%%
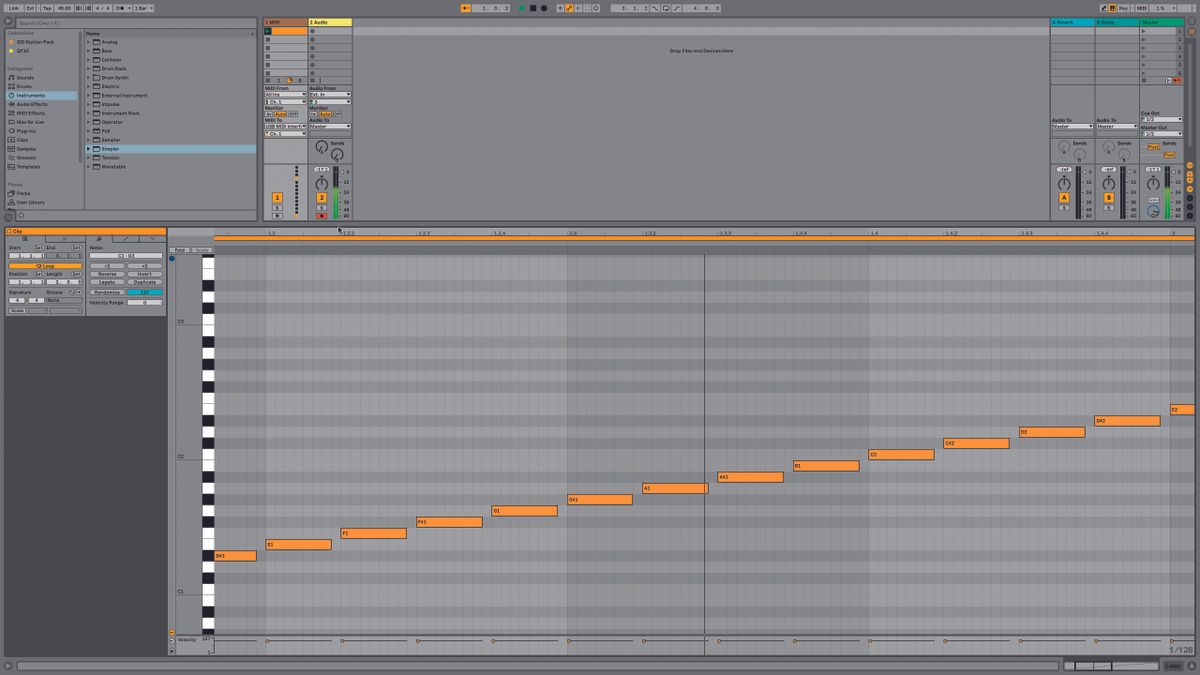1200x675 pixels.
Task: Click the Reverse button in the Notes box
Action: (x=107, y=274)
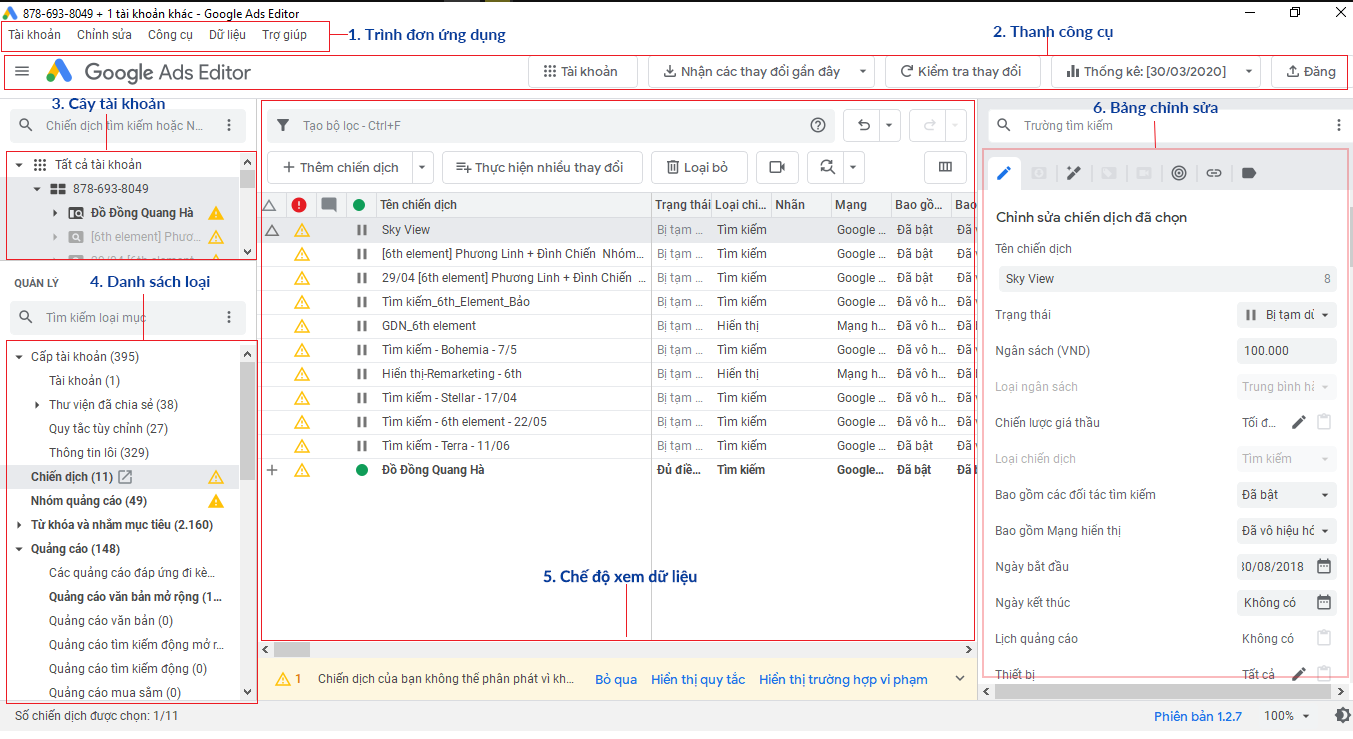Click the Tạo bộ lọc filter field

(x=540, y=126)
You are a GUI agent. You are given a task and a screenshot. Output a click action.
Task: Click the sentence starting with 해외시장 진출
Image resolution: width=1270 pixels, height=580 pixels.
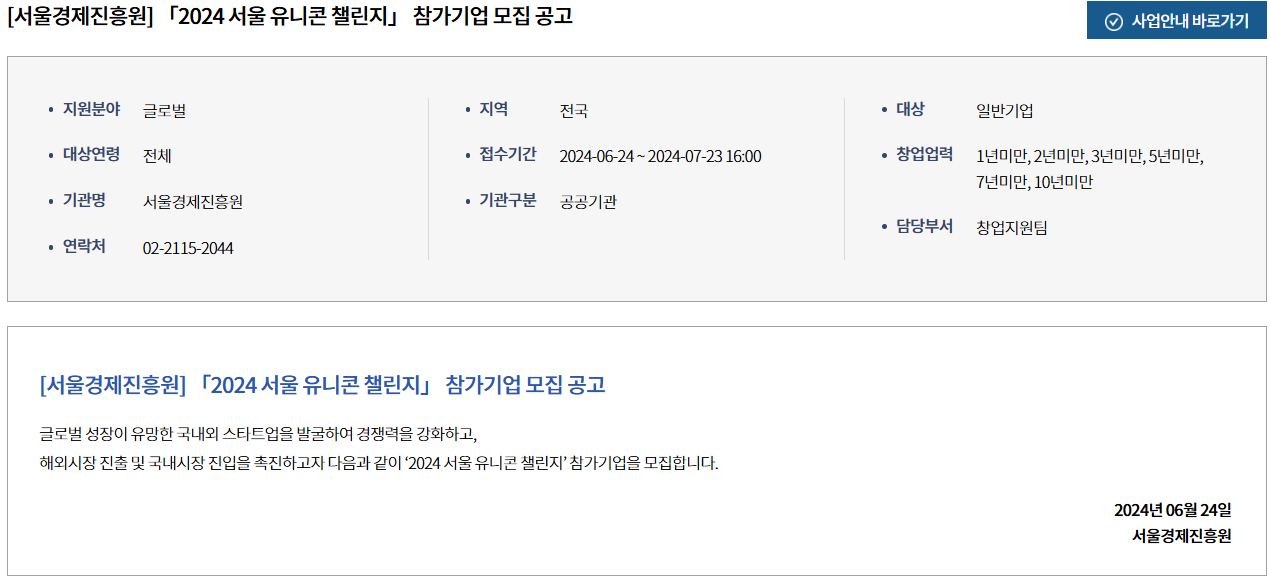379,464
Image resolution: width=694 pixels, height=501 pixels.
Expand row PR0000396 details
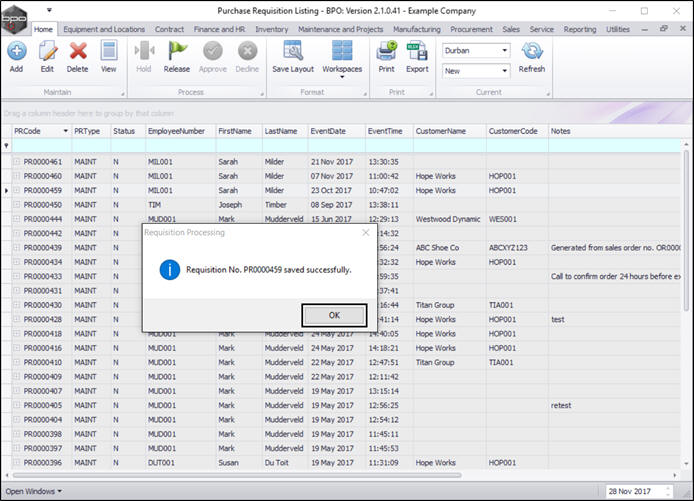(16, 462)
%%
DIRECTIONS »
Would you reproduce the lines from the one with "Image resolution: width=694" through the final line of the data above, exactly and only those, without any pictures?

EXERCISE RESPONSE »
Image resolution: width=694 pixels, height=501 pixels.
Expand row PR0000396 details
(16, 462)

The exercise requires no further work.